Lecture 14 * - properties of E
Lecture 15 *, Solutions to Exercises - convergence with probability 1, monotone and dominated convergence theorems, computing expectations
Lecture 16 *, Solutions to Exercises Part 1, Solutions to Exercises Part 2 - properties of mean vectors and variance matrices
Lecture 17 *, Solutions to Exercises - mean, autocovariance and autocorrelation functions for stochastic processes, random walks
Lecture 18 *, Solutions to Exercises - Markov inequality, Chebyshev inequality, Chernoff bounds, Cauchy-Schwartz inequality, best affine predictor
Lecture 19 *, Solutions to Exercises - Jensen's inequality, Kullback-Leibler distance
Lecture 20 *, Solutions to Exercises - conditional expectations, martingales
Lecture 21 *, Solutions to Exercises - probability and moment generating functions, characteristic functions

4. Convergence

Lecture 22 * - convergence in distribution, weak law of large numbers, Central Limit Theorem
Lecture 23 *, Solutions to Exercises - convergence in probability, convergence in mean of order r, relationships among the modes of convergence, geometry of L^2

5. Gaussian Processes

Lecture 24 * - strictly stationary processes, discrete time, autoregressive of order 1 Gaussian process
Lecture 25 * - Wiener process (Brownian motion)

Lecture Notes and Texts

The course will be based on the class notes as posted here. You can print out the notes and follow along in class or with the videos. The lectures will follow the notes fairly closely.

The notes will contain Exercises which you are required to do. Solutions to the Exercises will be periodically posted typically a week after the relevant class. If you cannot do the Exercises, then you need to review the Lecture Notes until you can, otherwise you have not understood the material. I will also post some additional Exercises from time to time.
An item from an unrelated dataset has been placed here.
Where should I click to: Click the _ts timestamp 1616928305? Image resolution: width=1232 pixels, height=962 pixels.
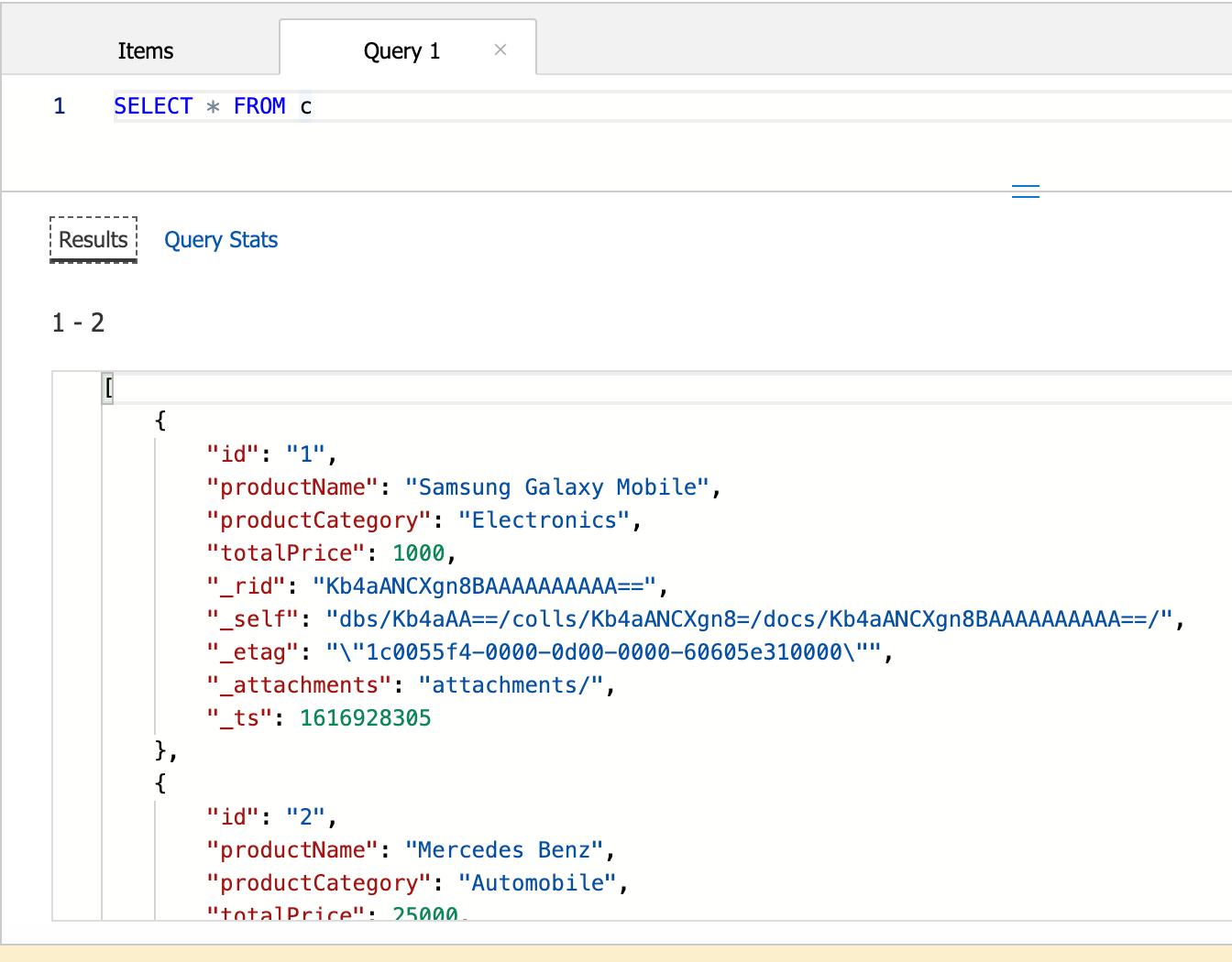365,718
If you do not spend time doing the Exercises you will very likely do poorly in the course. It is the only way to learn this material.

The first four chapters and Chapter 11 of the online textbook from STAB52 are also relevant to the course. You are required to review this material. Some problems for the Exercises will be taken from this book. The text Probability and Random Processes: by Grimmett and Stirzaker may also prove to be helpful but it is generally above the level of this course.

Evaluation

There will be two tests of 1 hour each and a final exam of 3 hours worth 25%, 25% and 50%, respectively. The two 1 hour tests will be online and the final will be in-person.